Where the Boys Aren’t

By Elizabeth AlsopNovember 3, 2023

Where the Boys Aren’t
AT THE CENTER of Greta Gerwig’s box-office smash Barbie (2023) is Barbieland, a candy-colored paradise in which the Barbies live, lightly work, and play. And dance, of course, as they do in an unforgettable musical number, set in Stereotypical Barbie’s Dreamhouse, during which the Kens stand awkwardly to one side. From the start, it’s clear that this is Barbie’s world—Ken just lives in it.

Later, the newly red-pilled Ken will briefly seize control of Barbieland, turning the Dreamhouse into the Mojo Dojo Casa House, tricked out with Marlboro ads, acoustic guitars, and some horses. But this script-flip is short lived, and by the third act, both groups have had their consciousnesses raised. Barbieland is a feminist paradise regained.

In its fascination with imagining gender separatism on screen, Barbie is hardly an outlier. Over the past couple of years, high-profile series like Yellowjackets (2021– ) and Y: The Last Man (2021) have used the frameworks of disaster—a plane crash, an apocalyptic plague—to imagine worlds without (or nearly without) men. Meanwhile, a cluster of lesser-known comedies, including New Zealand’s Creamerie (2021– ) and Australia’s Class of ’07 (2023), similarly has unfolded in spaces populated mostly by women—or, to paraphrase a character in the comic procedural Deadloch (2023– ), in “man-free les-topias.” Closer to home, Dead Ringers (2023) spends much of its first season in bespoke birthing centers, full of laboring women, or in the upstate compound of a Sackleresque investor who adorns her walls with oversized paintings of vulvas.

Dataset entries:
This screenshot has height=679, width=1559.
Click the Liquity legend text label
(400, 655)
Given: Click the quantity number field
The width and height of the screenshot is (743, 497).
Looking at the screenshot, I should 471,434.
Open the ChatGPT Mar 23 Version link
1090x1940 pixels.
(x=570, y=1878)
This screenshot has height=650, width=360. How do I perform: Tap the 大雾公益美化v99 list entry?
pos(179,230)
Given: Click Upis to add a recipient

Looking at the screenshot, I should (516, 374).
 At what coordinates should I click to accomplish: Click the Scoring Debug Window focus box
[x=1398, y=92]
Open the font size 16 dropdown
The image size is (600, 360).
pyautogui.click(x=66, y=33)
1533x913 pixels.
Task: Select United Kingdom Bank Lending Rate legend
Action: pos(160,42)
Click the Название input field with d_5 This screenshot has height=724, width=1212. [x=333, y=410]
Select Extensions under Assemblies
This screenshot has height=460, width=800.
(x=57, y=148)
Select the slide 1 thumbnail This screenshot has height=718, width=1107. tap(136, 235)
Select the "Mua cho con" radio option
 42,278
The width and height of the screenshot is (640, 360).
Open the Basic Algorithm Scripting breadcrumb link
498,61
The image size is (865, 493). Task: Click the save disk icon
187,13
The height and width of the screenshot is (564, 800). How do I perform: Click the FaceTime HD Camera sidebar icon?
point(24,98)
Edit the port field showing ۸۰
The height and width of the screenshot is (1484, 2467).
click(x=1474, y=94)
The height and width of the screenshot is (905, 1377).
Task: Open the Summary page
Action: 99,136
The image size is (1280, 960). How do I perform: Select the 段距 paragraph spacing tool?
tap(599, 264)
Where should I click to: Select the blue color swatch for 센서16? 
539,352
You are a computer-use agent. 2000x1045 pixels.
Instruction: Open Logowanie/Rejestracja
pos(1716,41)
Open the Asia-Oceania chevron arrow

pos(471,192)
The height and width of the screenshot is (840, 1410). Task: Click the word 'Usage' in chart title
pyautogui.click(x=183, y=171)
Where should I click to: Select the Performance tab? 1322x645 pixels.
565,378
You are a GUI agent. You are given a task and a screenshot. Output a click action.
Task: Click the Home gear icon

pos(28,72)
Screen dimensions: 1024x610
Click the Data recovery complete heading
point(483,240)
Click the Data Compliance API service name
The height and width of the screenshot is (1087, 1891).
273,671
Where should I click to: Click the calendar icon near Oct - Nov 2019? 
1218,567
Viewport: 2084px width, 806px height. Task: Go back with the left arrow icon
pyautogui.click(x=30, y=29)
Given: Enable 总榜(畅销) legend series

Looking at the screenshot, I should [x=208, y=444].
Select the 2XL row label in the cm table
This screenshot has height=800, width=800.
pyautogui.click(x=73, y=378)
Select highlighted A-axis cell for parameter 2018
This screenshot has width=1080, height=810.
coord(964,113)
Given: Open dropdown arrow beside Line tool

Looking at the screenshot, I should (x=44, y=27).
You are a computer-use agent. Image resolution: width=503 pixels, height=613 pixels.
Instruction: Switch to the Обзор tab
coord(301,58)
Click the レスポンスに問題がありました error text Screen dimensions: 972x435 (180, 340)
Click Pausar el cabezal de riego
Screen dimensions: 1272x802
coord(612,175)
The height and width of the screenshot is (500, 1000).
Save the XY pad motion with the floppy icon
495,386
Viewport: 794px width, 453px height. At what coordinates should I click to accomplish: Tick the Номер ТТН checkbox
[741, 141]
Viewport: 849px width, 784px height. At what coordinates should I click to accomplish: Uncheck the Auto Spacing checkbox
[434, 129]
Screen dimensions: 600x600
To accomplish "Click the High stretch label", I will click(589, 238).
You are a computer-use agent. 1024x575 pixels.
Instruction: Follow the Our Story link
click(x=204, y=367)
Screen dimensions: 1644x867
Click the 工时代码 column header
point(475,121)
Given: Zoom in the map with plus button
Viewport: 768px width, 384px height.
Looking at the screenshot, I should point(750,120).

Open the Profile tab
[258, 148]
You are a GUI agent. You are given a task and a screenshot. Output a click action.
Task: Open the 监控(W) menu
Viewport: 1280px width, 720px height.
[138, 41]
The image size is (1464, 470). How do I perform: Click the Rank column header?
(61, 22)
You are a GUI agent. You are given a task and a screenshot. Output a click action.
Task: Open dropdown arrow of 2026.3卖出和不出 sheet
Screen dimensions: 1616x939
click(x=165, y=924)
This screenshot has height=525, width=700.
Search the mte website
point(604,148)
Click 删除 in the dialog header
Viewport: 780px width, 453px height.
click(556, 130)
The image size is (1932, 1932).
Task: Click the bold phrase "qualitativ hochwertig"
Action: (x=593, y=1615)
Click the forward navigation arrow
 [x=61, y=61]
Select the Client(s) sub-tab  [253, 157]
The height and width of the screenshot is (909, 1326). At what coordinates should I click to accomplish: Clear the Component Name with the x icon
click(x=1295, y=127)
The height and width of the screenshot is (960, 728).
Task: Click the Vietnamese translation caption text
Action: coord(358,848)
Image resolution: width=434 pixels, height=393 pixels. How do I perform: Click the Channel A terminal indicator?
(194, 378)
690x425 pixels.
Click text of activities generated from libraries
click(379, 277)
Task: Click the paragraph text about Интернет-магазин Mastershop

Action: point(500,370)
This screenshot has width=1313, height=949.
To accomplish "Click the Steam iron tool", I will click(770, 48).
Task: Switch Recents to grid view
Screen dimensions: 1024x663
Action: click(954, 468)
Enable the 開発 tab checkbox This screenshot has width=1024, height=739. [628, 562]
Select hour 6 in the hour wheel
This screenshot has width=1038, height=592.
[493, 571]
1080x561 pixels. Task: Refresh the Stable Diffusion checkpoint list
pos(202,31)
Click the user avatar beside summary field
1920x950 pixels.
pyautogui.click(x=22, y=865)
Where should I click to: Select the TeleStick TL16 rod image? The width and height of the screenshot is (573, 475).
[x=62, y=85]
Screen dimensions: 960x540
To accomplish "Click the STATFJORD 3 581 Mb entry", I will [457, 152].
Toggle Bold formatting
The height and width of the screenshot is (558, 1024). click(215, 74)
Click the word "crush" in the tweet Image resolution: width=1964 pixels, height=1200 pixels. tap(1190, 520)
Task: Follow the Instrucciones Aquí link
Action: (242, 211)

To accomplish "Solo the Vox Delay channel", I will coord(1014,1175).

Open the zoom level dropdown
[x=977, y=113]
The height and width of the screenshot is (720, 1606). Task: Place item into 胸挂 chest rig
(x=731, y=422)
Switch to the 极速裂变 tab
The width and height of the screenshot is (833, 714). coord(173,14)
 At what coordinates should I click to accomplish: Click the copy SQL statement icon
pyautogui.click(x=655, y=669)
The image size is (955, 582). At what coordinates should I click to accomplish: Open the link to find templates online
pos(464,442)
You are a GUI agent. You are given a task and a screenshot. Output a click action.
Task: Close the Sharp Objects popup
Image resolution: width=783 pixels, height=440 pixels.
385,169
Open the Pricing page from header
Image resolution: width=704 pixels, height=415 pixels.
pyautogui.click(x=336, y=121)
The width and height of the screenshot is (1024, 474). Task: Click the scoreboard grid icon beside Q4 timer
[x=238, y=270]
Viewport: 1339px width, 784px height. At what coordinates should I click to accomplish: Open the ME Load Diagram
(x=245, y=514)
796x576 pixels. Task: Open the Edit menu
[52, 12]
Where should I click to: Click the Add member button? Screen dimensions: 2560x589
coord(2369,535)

» Action item:
In the article, what does Ken turn the Dreamhouse into? Please answer briefly. The data is separate material and has no connection to the article.

» Answer to this task:
The Mojo Dojo Casa House.